I smiled as distant memories of my grandpa flooded my mind. “Grandpa Lewis was cool as hell. He always had some funny story to tell us. Most of the time he was lying his ass off, but they were still funny stories. Like the time he told me that he taught Michael Jackson how to do the moonwalk. Then, he said he could have married Dorothy Dandridge, but my grandma got pregnant on purpose so that he would stay with her. He was a real character, but he was real smart too. The kindest man you could ever know and he would give anybody his last dime if they needed it,” I said, trying to avoid tearing up as I talked about the only man who’d ever shown me real love.

“Sounds like you were very fond of him. What about your grandmother; what was your relationship like with her?”

The smile instantly dropped from my face at the mention of my Grandma Alice.
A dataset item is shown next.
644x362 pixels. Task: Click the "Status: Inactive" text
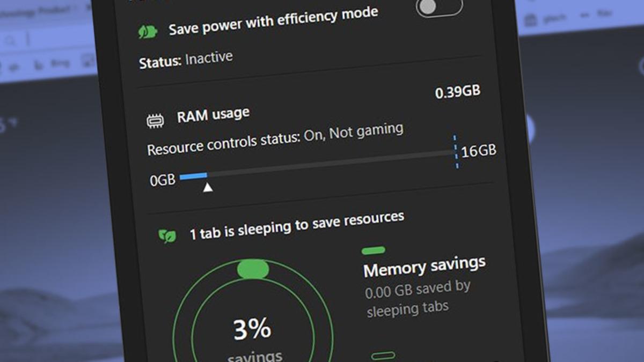pos(186,60)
Unlike my grandpa, there is absolutely no love lost between me and Grandma Alice. I don’t have very many fond memories of that woman. She made my life hell almost from day one. I shrugged as I realized that Dr. Grayson was waiting for me to answer her question.
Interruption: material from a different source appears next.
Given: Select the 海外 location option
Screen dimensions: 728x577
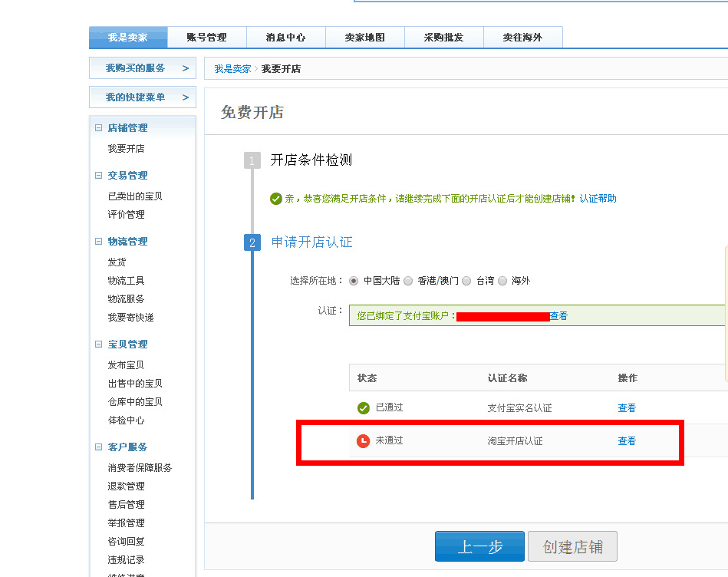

“There’s not a whole lot to say about her. She raised me from birth and she was the only mother I’ve ever known.”

“But, the two of you didn’t get along,” Dr. Grayson said as both a question and a statement.

“Hell no! I hated that woman and she hated me…right up until the day she died.”

“Why do you think she hated you?”

“Because she told me she did,” I said, matter-of-factly.

“Why don’t we talk about what happened between the two of you that caused her to say she hated the grandchild that she raised.”

“My grandma was just a hateful, miserable woman. I could have gone to college and managed to become the first Black female president of the United States and that still wouldn’t have made her proud of me. Nothing I ever did was good enough for her.”

“You obviously have built up anger and hostility towards your grandmother. Did you two ever have a good relationship? Was it just normal arguments that mothers and daughters have about things like curfews and boyfriends, or were there deeper issues between the two of you?”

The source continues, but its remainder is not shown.